この人物は、ちかごろ、ますます大活躍である。

「みんなこう言ってますよ。」
相手が、スキャンダル渦中のセレブリティであれ、犯人や被害者の家族であれ、「みんな」という絶対多数を味方につけ(てるつもりで)、自分たちを絶対正義と信じて疑わない人たちの台詞。匿名はじめとする安全圏に自分がいると判断した時の、人間のとめどない攻撃性は、ネットのみならずあらゆる場面で証明済みだ。

「だって、みんな、知りたがってるんですよ」
たとえ、それによって人生を決定的に損なう人がいても、「みんな」の欲求に応えるこちら側こそ正しいと信じてしまう人たちの台詞。
 
どうしても、女優Aと男性歌手Bとがセックスしたかどうか知りたくなったら、どうすればいいのか。どうしても、殺人犯Cの母親の顔を見たくなったら、どうすればいいのか。
 
答えは、かんたんだ。
がまんするのだ。
なぜなら、その欲求は、いやしいものだから。

パブリックな事柄について知る権利は誰もが持っている。自分に直接関わる事柄について知る権利も誰もが持っている。
かたや、他人のプライヴァシーを知る権利は誰にもない。他人にプライヴァシーを知られないでいる権利は誰もが持っている。
たとえ感じたとしても、絶対に抑制しなければならない欲求というものがある。

『ソーシャル・ネットワーク』のアーロン・ソーキン制作のHBOの連続ドラマ『ニュース・ルーム』は、ニュース番組を舞台に新しい報道のあり方を模索している。事件は本当にあったものを採りあげ、それを報道がどう扱うかをテーマにするというフレーム。これは意外となかった。福島原発爆発事故も第3話で採りあげられている。
ジェフ・ダニエルズ演じるメイン・キャスターが、ニュース番組の意義を最初に定義する。
「アメリカのタックス・ペイヤーが、正当に判断し投票できるように、必要十分な情報を提供する」
たいていの放送局のように、「公正な報道」とか「正義と真実のための報道」とか、証明できない空疎なクライテリアなんか設定せずに、自分たちのできる範囲のミッションに置き換えている。そしてなにより、自分たちがいやおうなく持ってしまっている巨大な力を行使して、どのような影響をカスタマーに与えるべきかのゴール設定がすばらしい。これは、コミュニケーションの問題でありディレクションの問題でもある。

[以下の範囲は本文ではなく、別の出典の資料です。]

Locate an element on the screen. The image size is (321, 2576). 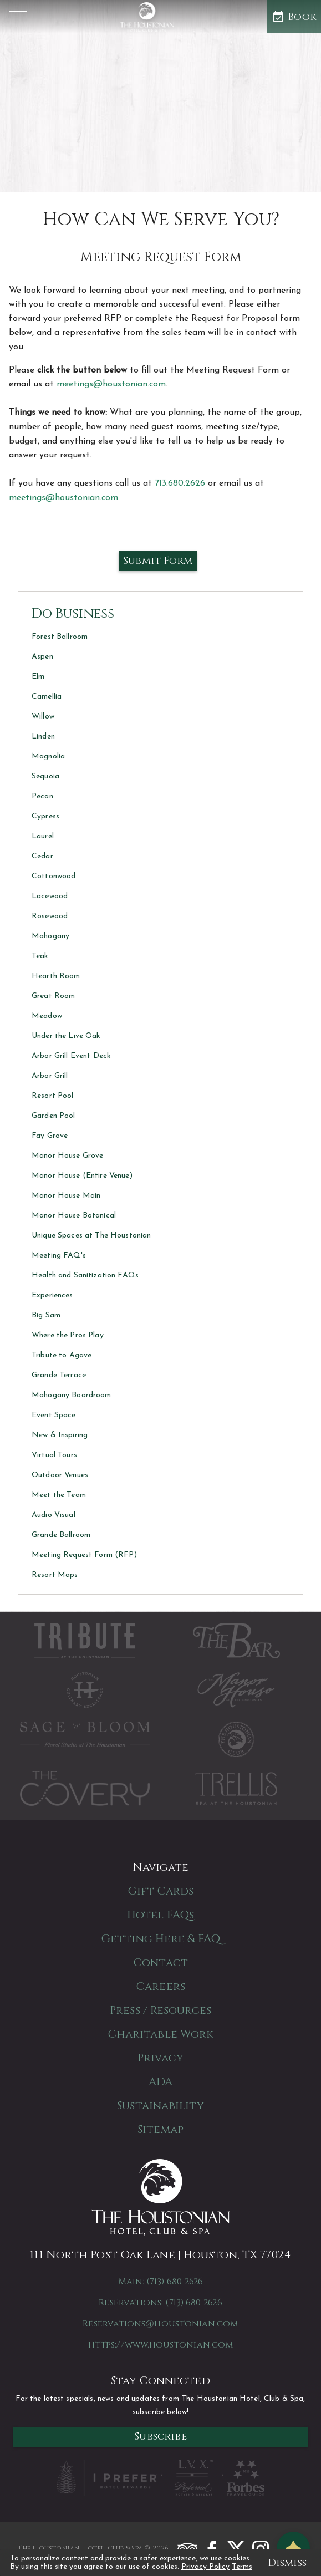
Meeting FAQ's is located at coordinates (59, 1255).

糸井さんが、30年前くらいに、「不特定多数」を、「ふとくておおぜいなんだから、こわいものなんかないだろう」と書いていたと記憶している。正義と善意で肥大化した「みんな」の暴力性を、正確に言い当てている。

例えば、ある若い女性研究者が歴史的な発見をしたとする。「みんな」、競い合うように、もてはやす。
しばらくして、その発見の信憑性に疑惑がもたれたとする。「みんな」最初はおそるおそる彼女に傷を付け始める。けれど、とある瞬間から「みんな」いっせいに攻撃し始めるのだ。その「みんな」には、もともと同じチームだった人も混じっている。そのころ「みんな」は団結している。おそらく無意識に。自分が正義の側に立っていることに、いささか高揚して。
やがて、本筋とはまったく関係ないスキャンダラスな情報も出回り始める。例の“だって、「みんな」知りたがってるんですよ”を、正当性の根拠として。

遠藤周作がエッセイの中で、悪魔に対する“善魔”という存在を発明している。
善魔は、「いつも正義の旗印をかかげる。」「他人を裁く。」自分にも間違っている可能性があることなど思いもよらない。善魔と、ふとくてたくさんな「みんな」とは同じ人物たちだろう。
グレアム・グリーン『おとなしいアメリカ人』の中に出てくる、自分たちの身勝手な善意がベトナム人にもたらしている不幸に気づかない若いアメリカ人兵士。サマセット・モーム『雨』の中の、ひとりの娼婦を救おうとして、彼女を逆に傷つけ苦しめていることにまったく気づかない独善的な牧師が例として挙げられている。
むつかしいのは、善魔もふとくてたくさんも、性格というより状況の問題であり、誰もが、いともかんたんにそうなる可能性があるということだ。